(Task data):

━━━━━━━━━━━━━━━━

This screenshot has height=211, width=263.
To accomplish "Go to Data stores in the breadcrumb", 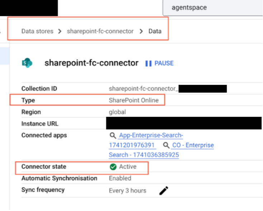I will click(x=37, y=31).

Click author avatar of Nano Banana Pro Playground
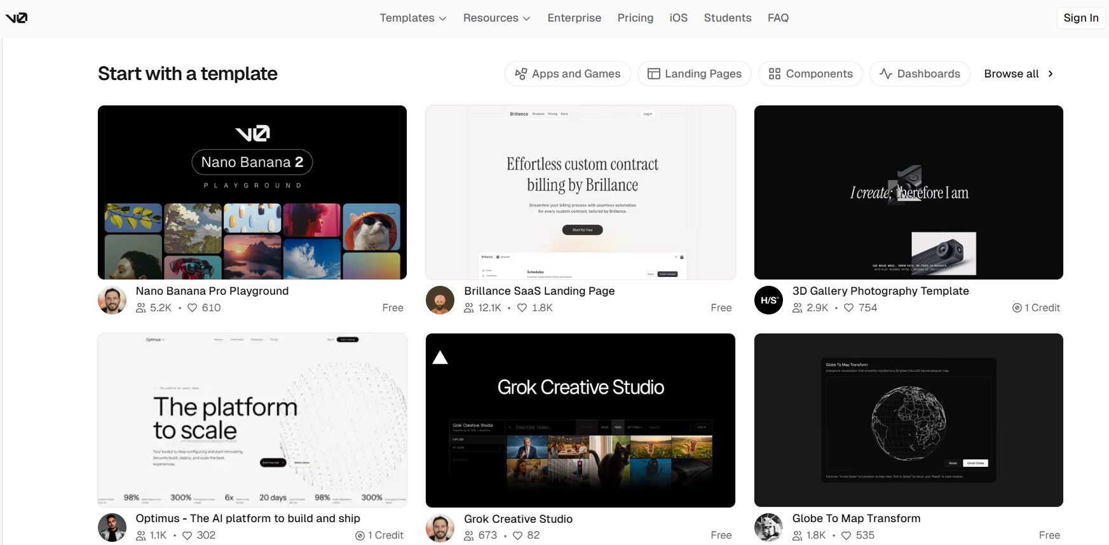click(x=112, y=300)
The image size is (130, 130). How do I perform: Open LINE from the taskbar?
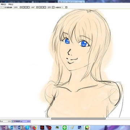[x=65, y=127]
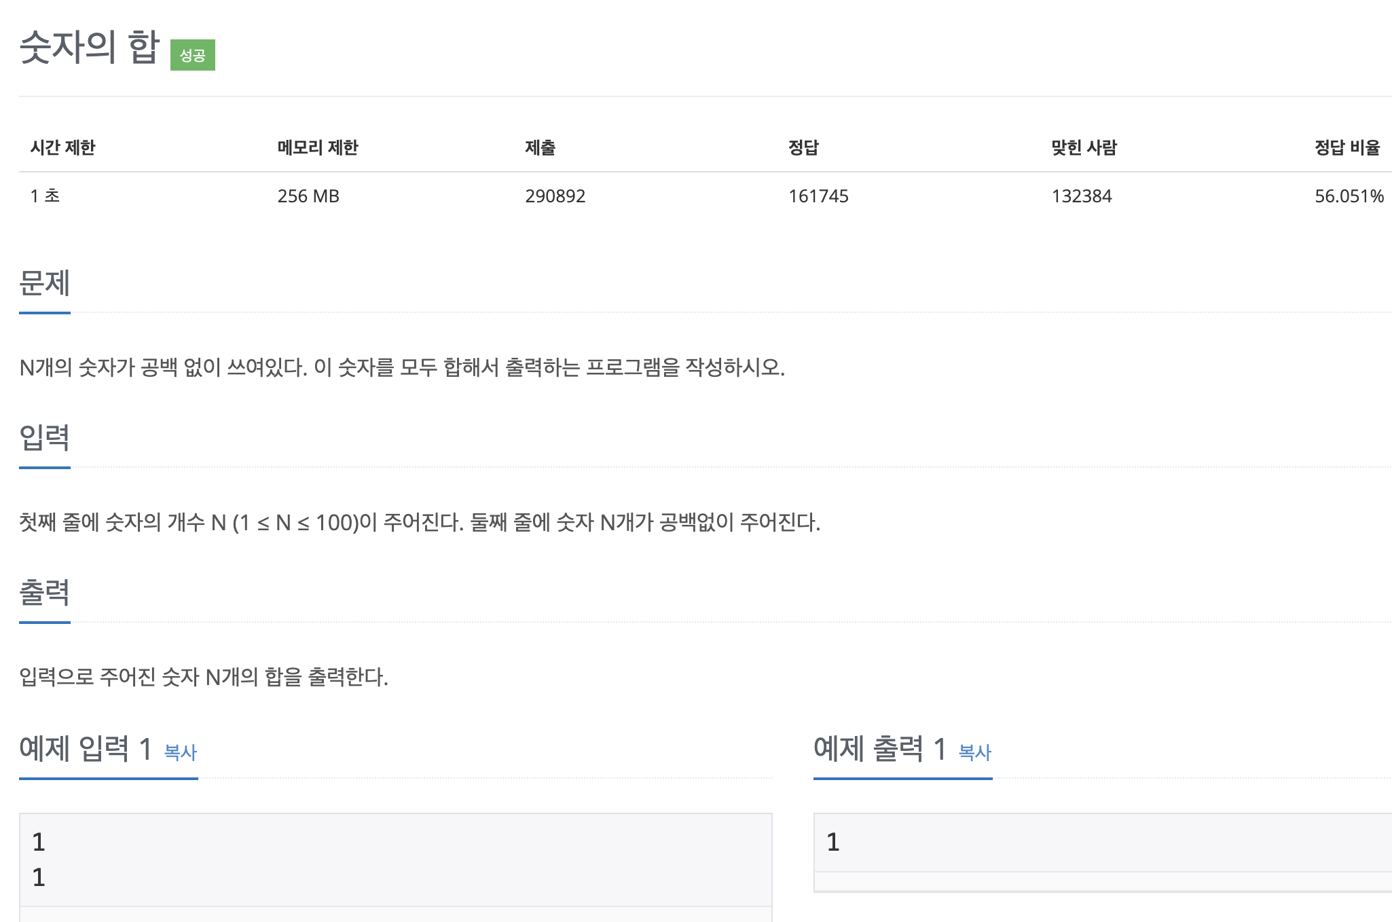Click the 복사 link for 예제 입력 1
Screen dimensions: 1392x922
[181, 752]
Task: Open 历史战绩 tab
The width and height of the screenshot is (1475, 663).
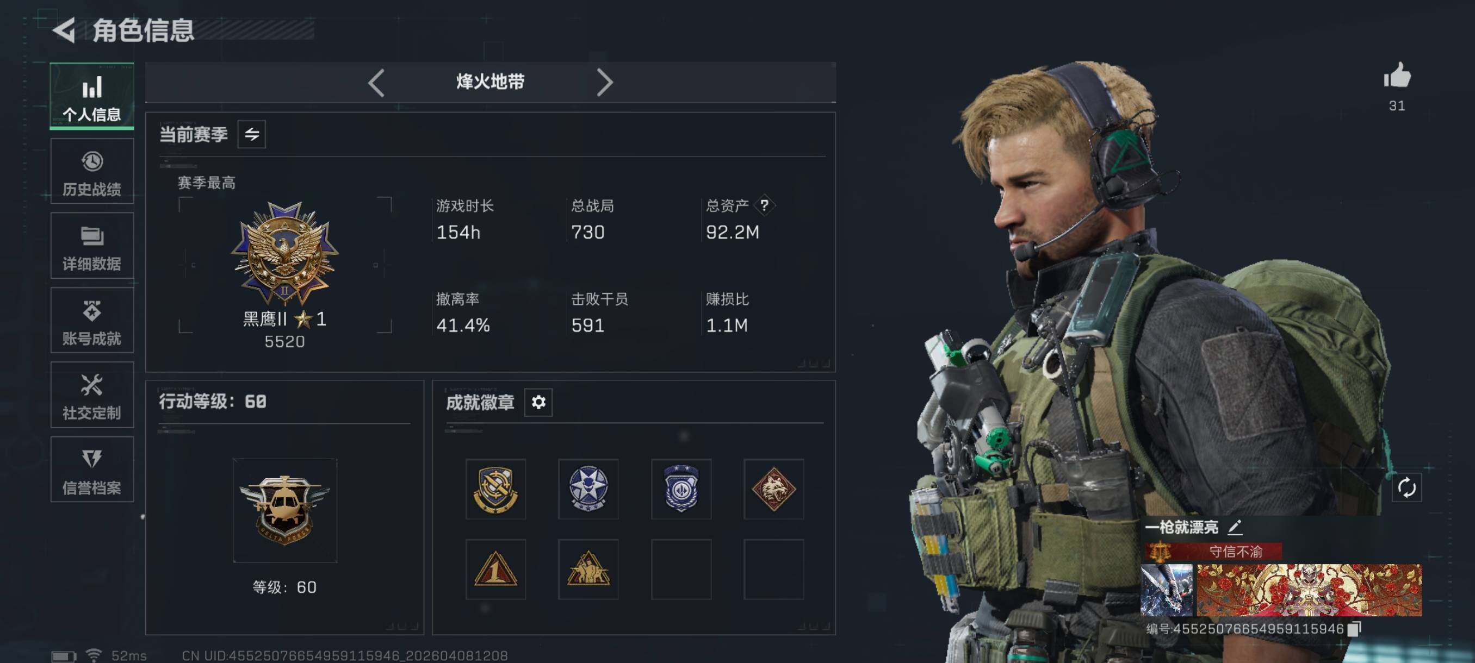Action: coord(92,171)
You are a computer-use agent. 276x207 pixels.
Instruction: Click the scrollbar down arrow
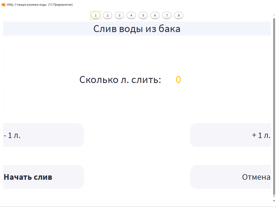point(274,201)
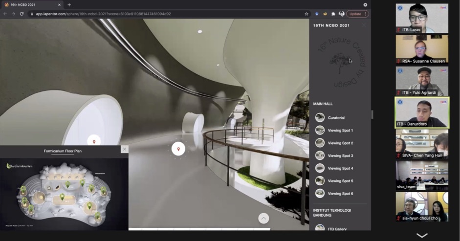Click the center green marker on floor plan

coord(62,197)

━━━━━━━━━━━━━━━━

(Task):
The answer consists of the lines from the one holding "The image size" to the end of the records, inclusive, restated exactly and without pictures.

(Reply):
The image size is (130, 130). How do I perform: Open LINE from the taskbar?
[x=65, y=127]
Click the 복사 link for 예제 입력 1
Screen dimensions: 1392x922
[181, 752]
Task: Open 历史战绩 tab
The width and height of the screenshot is (1475, 663).
Action: coord(92,171)
You are a computer-use agent. 276x207 pixels.
Instruction: Click the scrollbar down arrow
point(274,201)
Click the center green marker on floor plan

coord(62,197)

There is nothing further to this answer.